Roanne Miller, president of the Grassroots Outdoor Alliance remembers Nat this way: “Nat wasn't just a member of our group, but a man who was greatly respected and folks genuinely enjoyed spending time with him. At the 2010 Grassroots Early Show in Snowbird, Utah, Nat was presented with an award honoring his commitment to our organization and to independent outdoor specialty business. As Dave Baker, one of the founders of Grassroots Outdoor Alliance stated when presenting the award to Nat: ‘Nat was one of our first members and he showed up at our first meeting of rag-tag retail owners and instantly offered to roll up his sleeves and pitch in. He effortlessly represented the spirit of independent outdoor specialty retail. Instead of an award plaque, Grassroots presented Nat with a beautiful hunting knife knowing the award would better suit his passion for hunting and being outdoors and would get some use rather than simply hanging on a wall! After receiving the award, Nat sat quietly at his table, not wanting to bring attention to himself. His humble nature was an inspiration to all of us. As Bob McCain, owner of Buffalo Peak Outfitters shared with me, ‘Nat was a man of few words, but when he said something people listened.’”

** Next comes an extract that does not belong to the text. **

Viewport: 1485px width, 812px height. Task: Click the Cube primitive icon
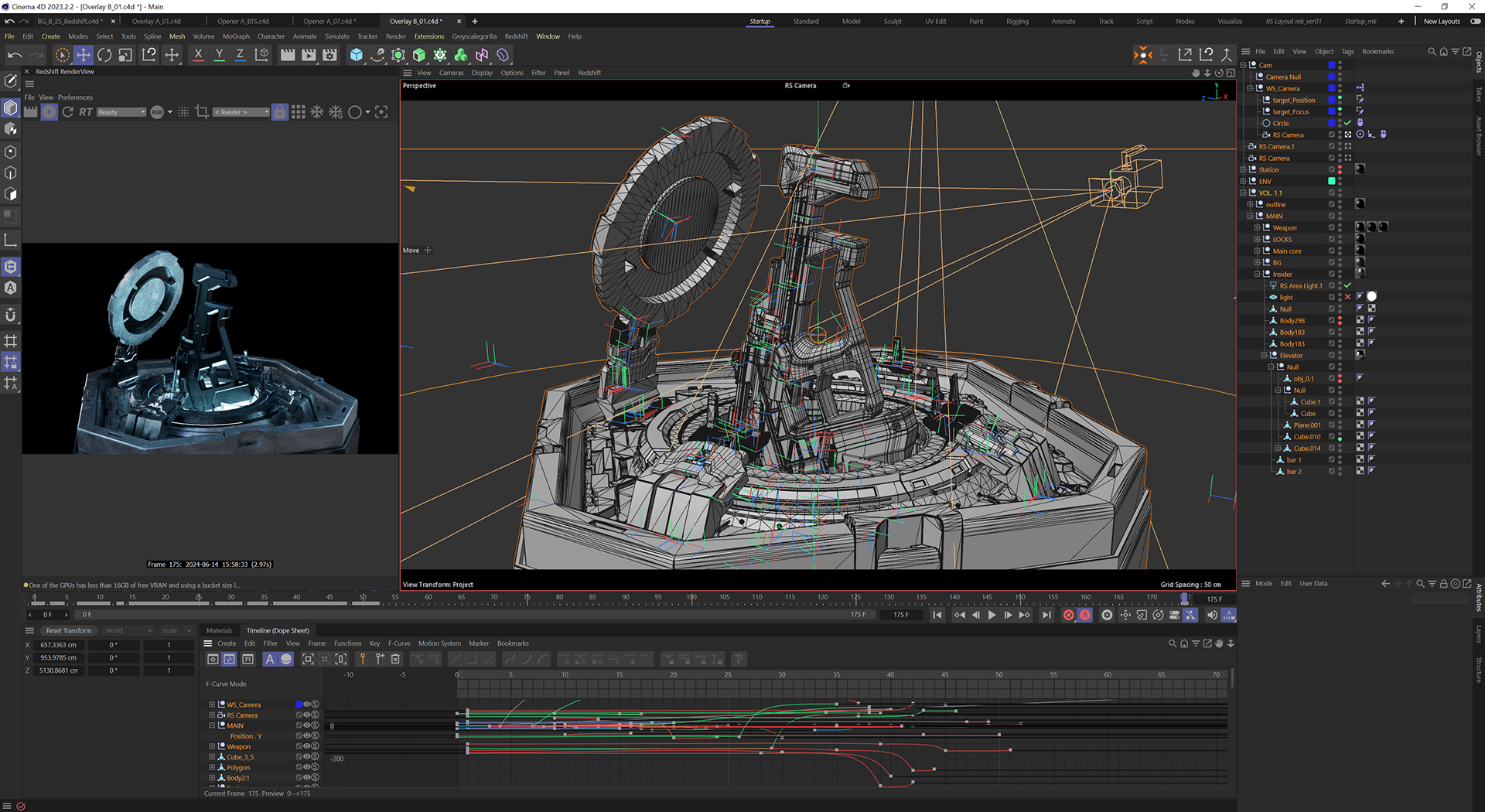356,55
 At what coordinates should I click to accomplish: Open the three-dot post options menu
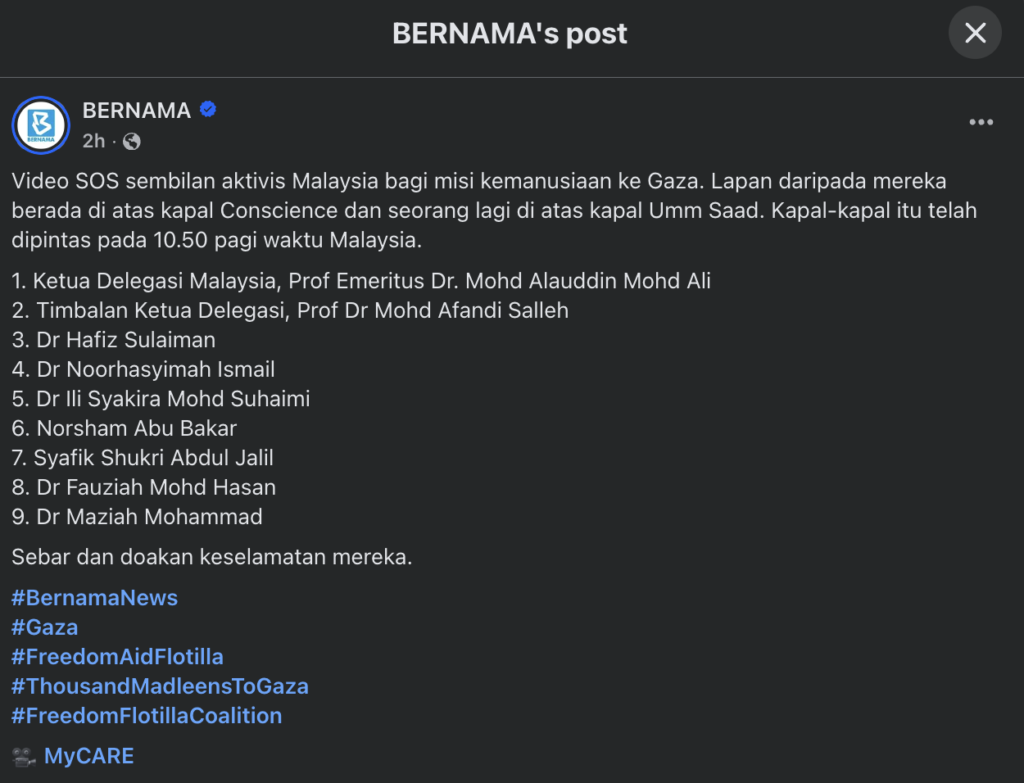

Scott Willis worked for Nat’s from 1984 to 2001 and continued to call on Love and his buyers after that time as a sales rep for Columbia. In addition to pointing out many of the same qualities summarized in the comments above, Willis told SNEWS that those who knew Love knew him as a fun-loving man with a great sense of humor (see the recent flyer from 2010 sale to the right, inviting customers to come in and sing for a discount) as an example.

“I remember once, I think it was 1985, when Nat walked into the bike shop’s back room and told his staff, ‘Listen, when you come into the store to help a customer, you really have to put your shirt on first.’ We were just a bunch of long haired guys who loved working for him because he cared about all of us,” said Willis. “But even then, Nat worked hard to balance that casual, rustic atmosphere he loved with a strong sense of running a successful business.

“But most of all, through all of his life, Nat was simply about the business of selling fun. His store was fun to work in and shop in and he was fun to be with.”

Fun. Humble. Authentic. Passionate. Honest. Thoughtful. Caring. Respected. Respectful. Independent. Straight-Shooter. Happy. Open-Minded. Loyal. These words and many more like them sum up the life of Nat Love, whose name itself embodies a life well-lived – deeply loving and universally loved.